:: Your objective ::
Below are some records. Copy every line in them that holds "agent".

:: Items listed in a dataset ::
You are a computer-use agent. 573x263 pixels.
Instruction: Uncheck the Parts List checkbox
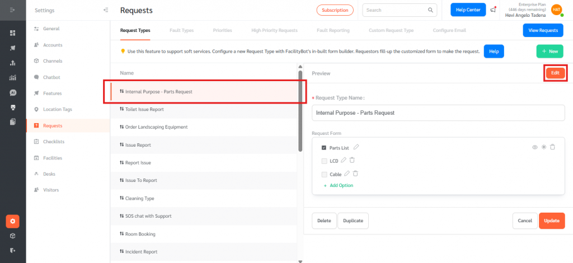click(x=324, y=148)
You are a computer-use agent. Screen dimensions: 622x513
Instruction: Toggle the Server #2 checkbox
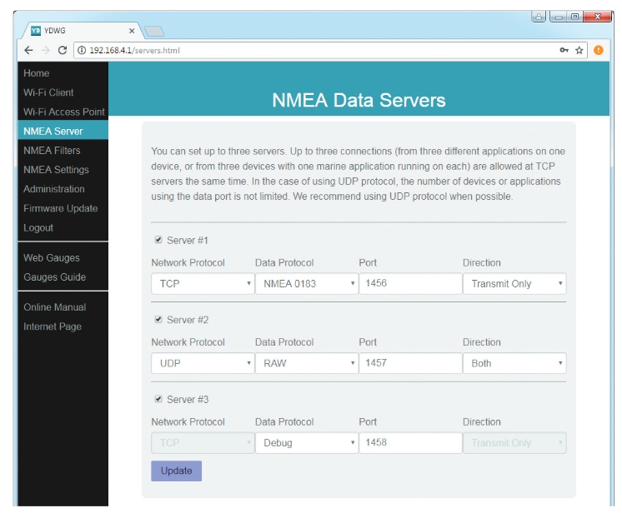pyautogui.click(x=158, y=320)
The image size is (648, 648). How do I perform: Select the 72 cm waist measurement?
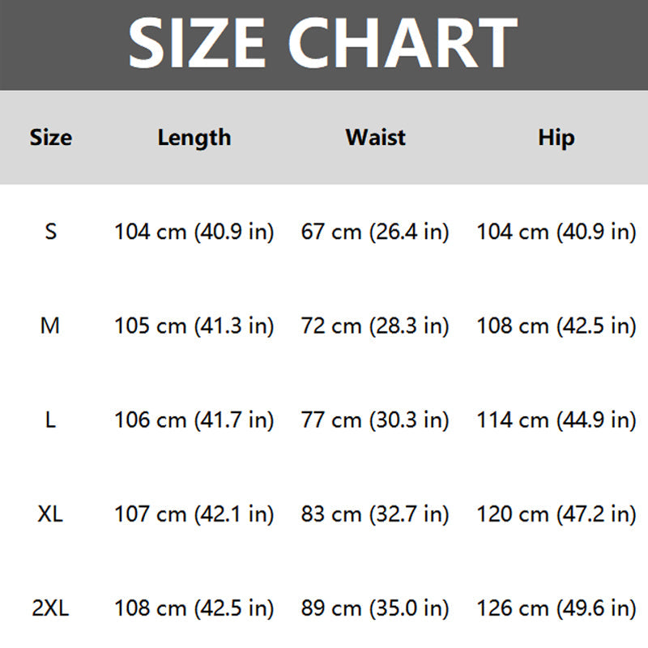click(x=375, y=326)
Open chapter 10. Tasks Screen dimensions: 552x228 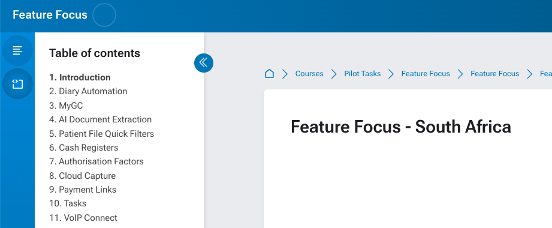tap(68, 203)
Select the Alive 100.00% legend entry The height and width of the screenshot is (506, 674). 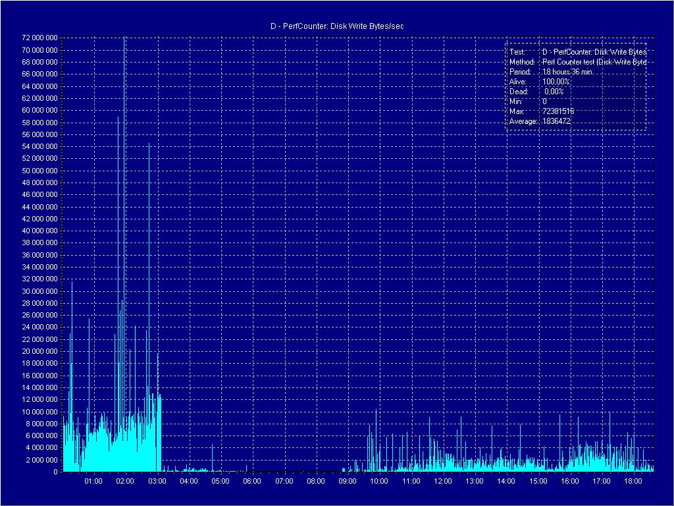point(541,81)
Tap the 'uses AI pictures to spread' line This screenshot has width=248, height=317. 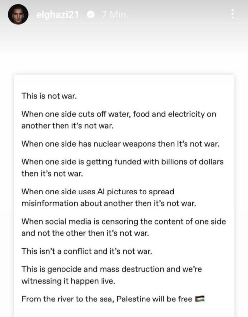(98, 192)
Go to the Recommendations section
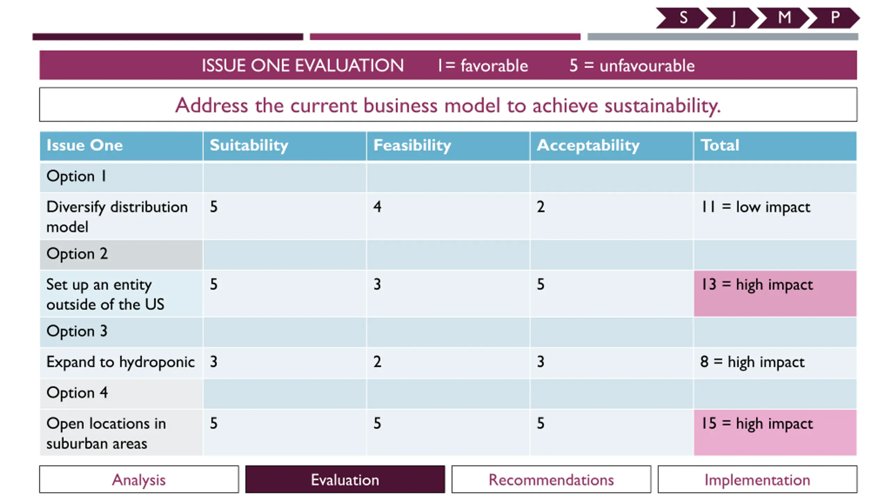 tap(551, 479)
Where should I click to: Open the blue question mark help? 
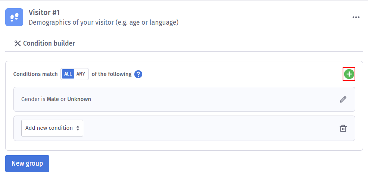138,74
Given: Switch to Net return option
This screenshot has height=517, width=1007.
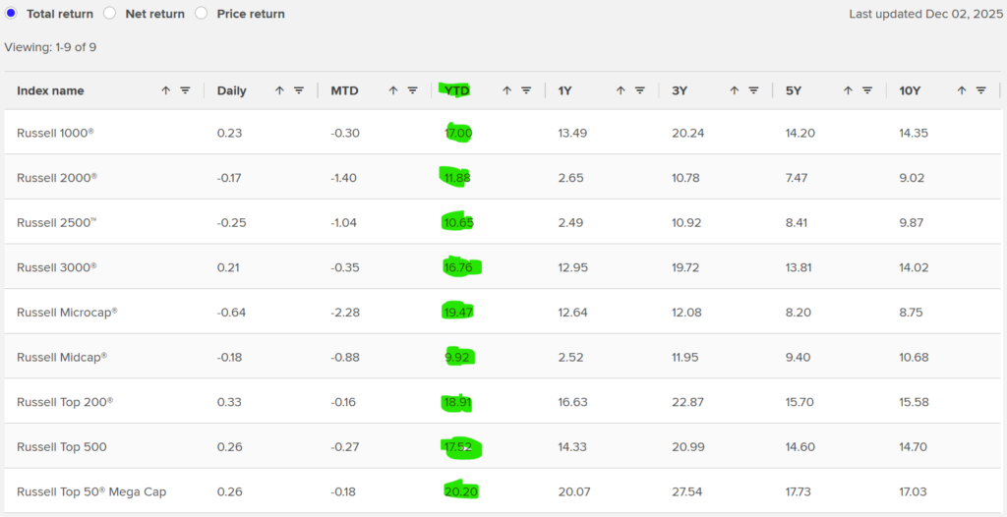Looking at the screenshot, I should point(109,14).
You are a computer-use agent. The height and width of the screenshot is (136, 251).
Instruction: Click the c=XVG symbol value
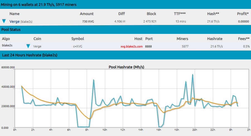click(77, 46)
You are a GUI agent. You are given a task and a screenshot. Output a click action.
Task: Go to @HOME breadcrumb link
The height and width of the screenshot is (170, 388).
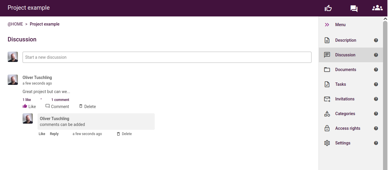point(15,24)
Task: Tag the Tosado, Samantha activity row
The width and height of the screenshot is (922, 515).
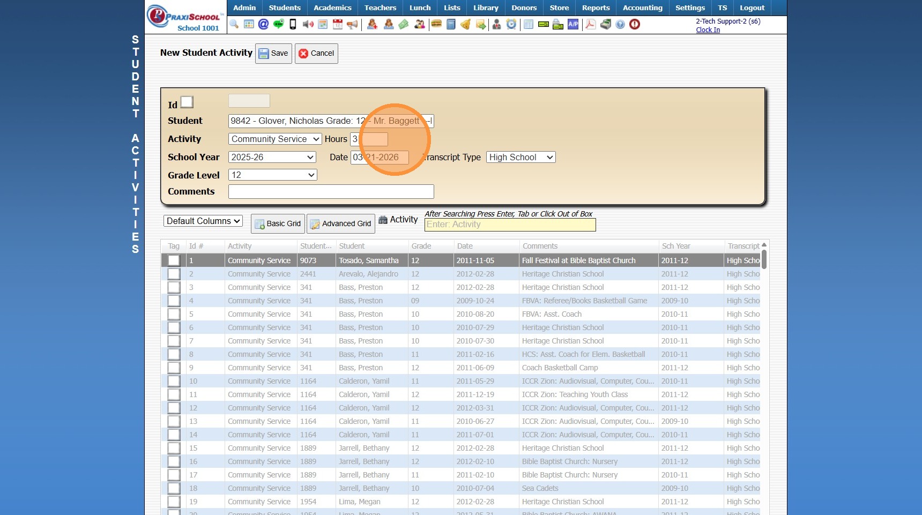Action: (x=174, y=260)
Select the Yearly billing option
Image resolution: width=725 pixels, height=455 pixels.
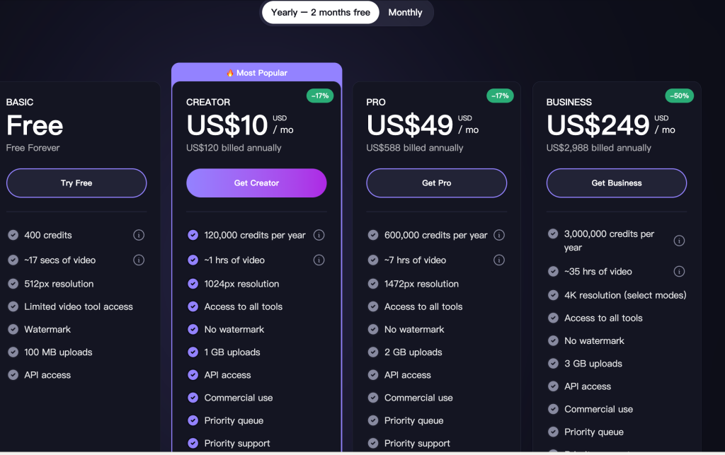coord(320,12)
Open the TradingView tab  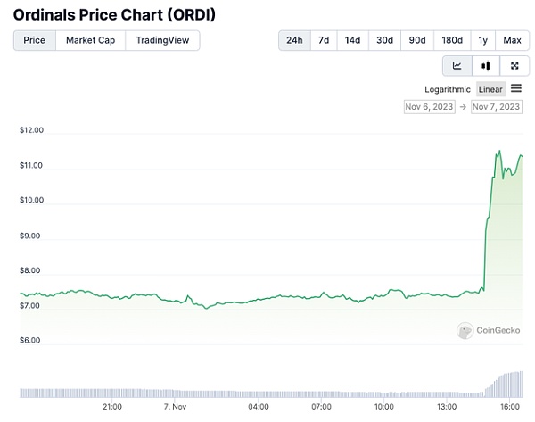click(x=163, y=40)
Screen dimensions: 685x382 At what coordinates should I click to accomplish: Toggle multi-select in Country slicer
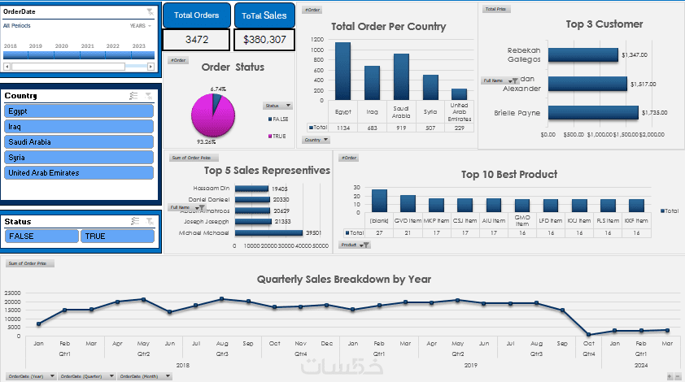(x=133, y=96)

:: Exercise result ::
You are a computer-use agent. 573x263 pixels.
You are a computer-use agent. Screen dimensions: 622x513
You are a computer-use agent. The height and width of the screenshot is (136, 251).
You are a GUI agent. You are given a task and a screenshot. Output a click action.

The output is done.